Modern JavaScript Madness
The state of JavaScript development is advancing rapidly, so rapidly that in-fact my people can’t help but feel overwhelmed, fatigued and exasperated trying to keep up with the ebb and flow of the churn rate. For those not persistent enough, this can zap your productivity and hinder your progression. Let’s try and describe our beloved ecosystem with as slew of familiar words:
Node, ES6, NPM, React, Angular 2.0, Mocha, Chai, Closures, Prototype, Classes, Require, Bowserify, WebPack, SystemJS, Exports, modules, package managers - the list is long and distinguished.
Are you feeling fatigued already?
Beginnings of Madness
So what is all this madness and where has it come from you might ask. Part of the answer comes from it’s bad design and a fragmented ecosytem. JS is one language that has no native built in support for modules - on a language level there is a distinct problem and it’s the fact that you have to know the three, four, five different ways to do something. If you want to author a library, you’d need to let your users consume your code in different environments and you’ll always get into a situation where someone or other will complain about the portability of your code. On the bright side however if someone desperately wants your code, they’ll find a way to consume it.
On an API level things play much nicer where packages contain small bytes of code and you have reasonable amounts of choice and control whilst developing. NPM has thousands and thousands of modules for us to achieve what is missing in the core of the language - need extensive array or string methods, no problem. Awesome.
So… We can derive that JavaScript design has some flaws, the ecoysystem is fragmented and there are many ways to do achieve something. If you’re working on a team, each member needs to know all of those ways - the more ways to do something, the more likely a team member could get it wrong (not to mention more pointless arguments over syntax, style, et al)
Overengineering
Let’s talk about overengineering for a moment, a common phenomenon in software development. Creating a web application can also be maddening within the context of the modern workflow - not only can the approach be convoluted and contain steps that can easily be overlooked, your single source of truth might be coming in at over 20K+ lines of code and you only had to install webpack, babelify and react for your simple “Hello World” application ( according to modern day front end dev standards ). I can bet that if you took your little Hello World application and wrote it in plain JavaScript you wouldn’t exceed 35 lines of code.
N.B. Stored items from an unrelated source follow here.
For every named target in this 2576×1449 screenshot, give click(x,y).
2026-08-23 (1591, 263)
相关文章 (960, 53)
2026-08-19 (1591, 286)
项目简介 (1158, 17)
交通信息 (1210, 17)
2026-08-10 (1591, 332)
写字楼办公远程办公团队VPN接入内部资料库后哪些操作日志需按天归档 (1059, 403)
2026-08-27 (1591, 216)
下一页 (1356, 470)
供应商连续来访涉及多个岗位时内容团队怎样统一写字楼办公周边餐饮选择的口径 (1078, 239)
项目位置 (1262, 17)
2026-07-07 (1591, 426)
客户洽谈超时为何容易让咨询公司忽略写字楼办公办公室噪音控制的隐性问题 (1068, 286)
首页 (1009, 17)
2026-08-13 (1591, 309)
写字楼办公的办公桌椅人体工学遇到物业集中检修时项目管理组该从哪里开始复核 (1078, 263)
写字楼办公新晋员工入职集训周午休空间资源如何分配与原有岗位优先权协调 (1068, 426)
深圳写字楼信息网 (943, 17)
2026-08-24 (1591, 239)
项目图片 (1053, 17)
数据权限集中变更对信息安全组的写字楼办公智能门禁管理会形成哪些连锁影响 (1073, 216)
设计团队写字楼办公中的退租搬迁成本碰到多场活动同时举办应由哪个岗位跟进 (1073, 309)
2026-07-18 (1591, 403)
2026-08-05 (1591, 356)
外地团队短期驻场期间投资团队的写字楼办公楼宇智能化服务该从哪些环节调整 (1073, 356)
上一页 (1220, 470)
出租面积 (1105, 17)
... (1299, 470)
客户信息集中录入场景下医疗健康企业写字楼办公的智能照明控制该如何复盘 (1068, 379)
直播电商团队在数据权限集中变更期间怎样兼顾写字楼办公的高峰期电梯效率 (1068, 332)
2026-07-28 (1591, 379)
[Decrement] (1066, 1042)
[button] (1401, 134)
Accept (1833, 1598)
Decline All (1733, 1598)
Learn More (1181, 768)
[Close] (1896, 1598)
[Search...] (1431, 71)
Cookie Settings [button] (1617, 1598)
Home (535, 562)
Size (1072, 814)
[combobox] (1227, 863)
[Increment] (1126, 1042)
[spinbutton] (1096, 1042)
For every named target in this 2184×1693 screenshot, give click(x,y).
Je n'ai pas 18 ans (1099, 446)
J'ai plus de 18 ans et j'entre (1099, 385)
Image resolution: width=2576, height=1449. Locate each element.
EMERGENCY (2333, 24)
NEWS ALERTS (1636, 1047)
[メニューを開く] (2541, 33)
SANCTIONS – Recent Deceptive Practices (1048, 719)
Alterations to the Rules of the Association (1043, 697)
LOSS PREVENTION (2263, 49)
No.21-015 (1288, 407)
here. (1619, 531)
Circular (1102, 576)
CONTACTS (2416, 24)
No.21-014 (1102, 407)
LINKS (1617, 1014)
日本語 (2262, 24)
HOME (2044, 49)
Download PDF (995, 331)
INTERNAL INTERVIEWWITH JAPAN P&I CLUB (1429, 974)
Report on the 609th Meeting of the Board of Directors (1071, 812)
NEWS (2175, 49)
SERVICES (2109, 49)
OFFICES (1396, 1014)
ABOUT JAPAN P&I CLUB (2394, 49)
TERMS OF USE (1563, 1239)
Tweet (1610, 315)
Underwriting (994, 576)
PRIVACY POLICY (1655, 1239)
Here’s the rub: the applications that you will be working on throughout your career will most likely fall between 4,000 - 6,000 lines of code. If you’ve already started with a full React stack, chances are in the real world you have already over-engineered your application. Most of the tools that we use you really don’t even need, and if you’re not savvy with those tools chances are that they will cause you more problems instead of solving the problems you set out to solve in the first place.
Experience counts and finding the equilibrium to start JavaScript applications by structuring them correctly takes practice - we’ve all seen the trend to use NPM’s package.json ( npm run build ++ minify + concat, npm run test )for dead simple build commands instead of Gulp. Do I need to use Angular or React, should I use npm/require/babelify/webpack/browserify can all be answered if you understand and learn how to structure your application correctly.
Enter ES6
The whole situation I’ve describe can be bad enough, but it gets more complicated once you add ES6 to the mix. Till date we have no implementation of modules across evergreen broswers, which should be the “future proof” way of authoring JavaScript. Most folks use Babel in their build or Node which supports 96% of ES6 features - this still doesn’t make the transition any easier as you still need to translate between Node and browser code - supporting all this comes with it’s own frustrations. Some users know Bower and not NPM and might not even understand the difference between the two.
On the bright side the community has taken up the transition to ES6 and the web is abundant with tutorials, opinions and resources to learn. ES6 featurees will eventually be implemented by a significant enough base for actual use - the question is simplly when that will happen. Edge has already implemented an exprimental flag for modules and common syntax can be found in Firefox and Chrome already (minus modules of course!).
Personally, I feel ES6 brings alot of great new features and minimizes the “so many ways to do one thing” syndrome. Many features will help developers repeat mundane tasks and with time standardize a way to author JavaScript. With the new specification on the horizon, we need to brace ourselves for the future and hope our wonderful little language takes a step towards maturity and standardization.